FIG. 1 shows an example prior art channel-dropping filter 20. The filter 20 includes a ring resonator 22, an input waveguide 24 and an output waveguide 26. The ring 22 is separated from the waveguides 24, 26 by spaces 28. The ring 22 can support a standing wave resonant mode for a channel having a wavelength λ2. The ring 22 may also be able to support modes of different wavelengths as well. In use, a stream of closely-spaced wavelength channels (λ1, λ2, . . . λN) is conveyed through the input waveguide 24 in a direction indicated by arrow 30. As the stream of wavelength channels passes by the ring 22, the resonant wavelength λ2 of the ring 22 is separated from the stream of wavelength channels. Specifically, the wavelength channel λ2 is coupled out of the stream of wavelength channels λ1, λ2, . . . , λN and resonates about the outer surface of the ring 22 as indicated by arrows 32. The standing wavelength channel λ2 within the ring 22 is extracted from the ring 22 through the output waveguide 26 as indicated by arrow 34. The net result is that the information being conveyed on the channel λ2 is separated from the multichannel stream λ1, λ2, . . . , λN without disturbing the other wavelength channels of the stream.
FIG. 2 illustrates a prior art sensor 41 including a waveguide 40 and a resonator ring 42. The ring resonator ring 42 is separated from the waveguide 40 by a space 44. A substrate 46 is provided about the outer surface of the ring 42. The substrate 46 has characteristics which induce or encourage the attachment of a particular type of analyte (e.g., a biological species such as a bacteria or microbe, or a chemical species) which is desired to be defected. Prior to attachment of the analyte on the substrate 46, the ring 42 can support a standing wave resonant mode for a wavelength λ2. Thus, the ring 42 is capable of extracting a wavelength channel λ2 from a wavelength channel stream λ1, λ2, . . . , λN that is conveyed through the waveguide 40. When the analyte attaches (e.g., grows upon, chemically bonds with, or otherwise joins or adheres to) on the substrate 46, the resonant wavelength of the ring 42 shifts such that the ring 42 no longer can support a standing wave resonant mode for the wavelength λ2. When this occurs, the wavelength channel λ2 is no longer extracted from the channel stream. Instead, a different wavelength is extracted. Detection of this resonant wavelength shift or change in spectrum indicates, the presence of the analyte on the substrate 46.

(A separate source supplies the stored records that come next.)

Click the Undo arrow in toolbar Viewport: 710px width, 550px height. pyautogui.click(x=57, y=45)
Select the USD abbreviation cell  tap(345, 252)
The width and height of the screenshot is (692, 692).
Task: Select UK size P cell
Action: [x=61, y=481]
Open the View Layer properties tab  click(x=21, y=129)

While ring resonators are simple enough in principle, they can be difficult to fabricate because of the material and dimensional constraints required. A ring resonator frequently is required to have a ring radius in the neighborhood of 10–200 microns. The smoothness of the surface is most important for creating a precise resonance, and ring diameters required for setting the resonance wavelength, are often required to be fabricated and maintained to fractions of a micron. Precision in the separation between the ring resonator and the adjacent channel waveguides is also important to maintain the proper coupling between the ring and the channel. Again, the tolerances can be in the range of fractions of a micron.

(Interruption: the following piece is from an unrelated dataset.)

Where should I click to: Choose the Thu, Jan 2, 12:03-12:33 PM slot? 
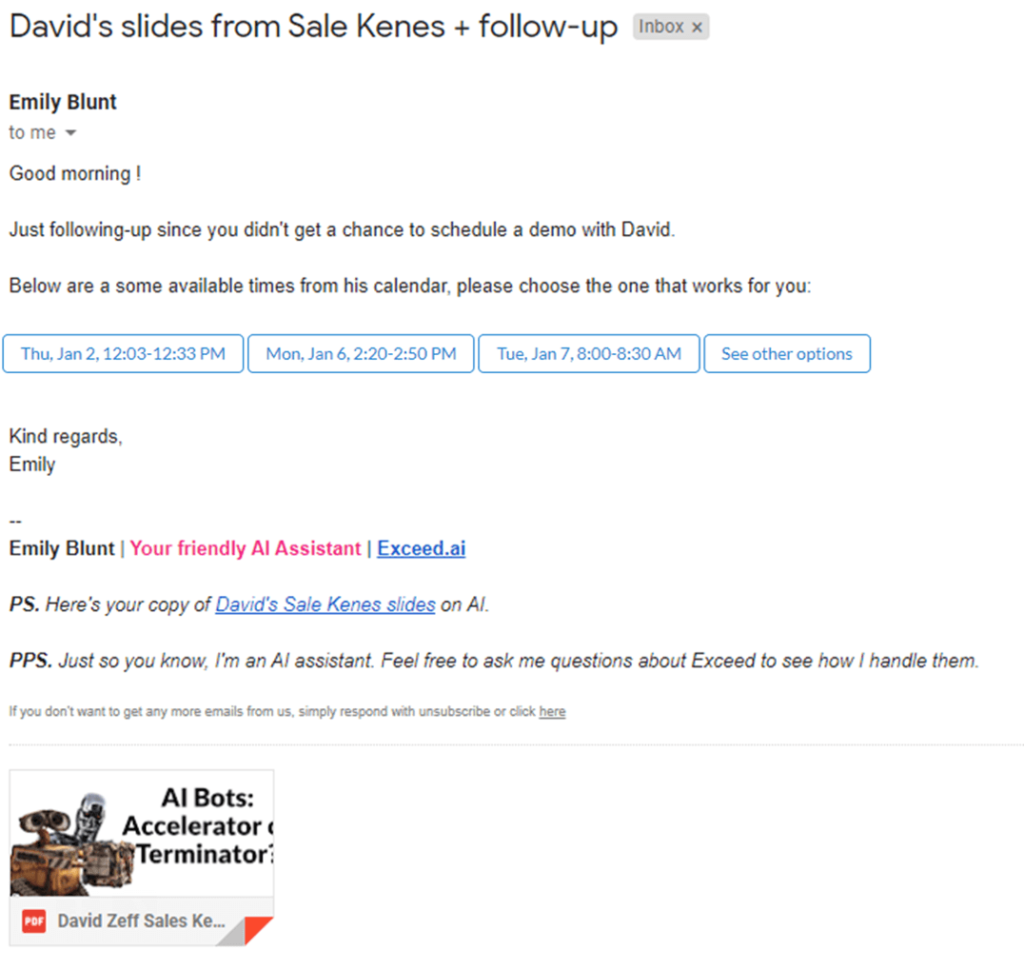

The precise tolerances required in the manufacture of microring resonators places extreme demands on the processes used to manufacture ring resonators, especially in achieving the needed wall smoothness, ring dimensions and ring channel separations. Typical fabrication techniques involve planar microelectronic wafer processes such as thin film deposition, photolithography and etching. Because of the high aspect, ratio of the etch that is required, deep reactive ion etching techniques are typically used. Major drawbacks of this approach include the roughness of the etched sidewalls and the difficulty in maintaining precise ring/waveguide separation spacings. Roughness leads to a large amount of scattering loss which leads to broad resonance causing imprecise detection in sensors, and also creates poor optical coupling.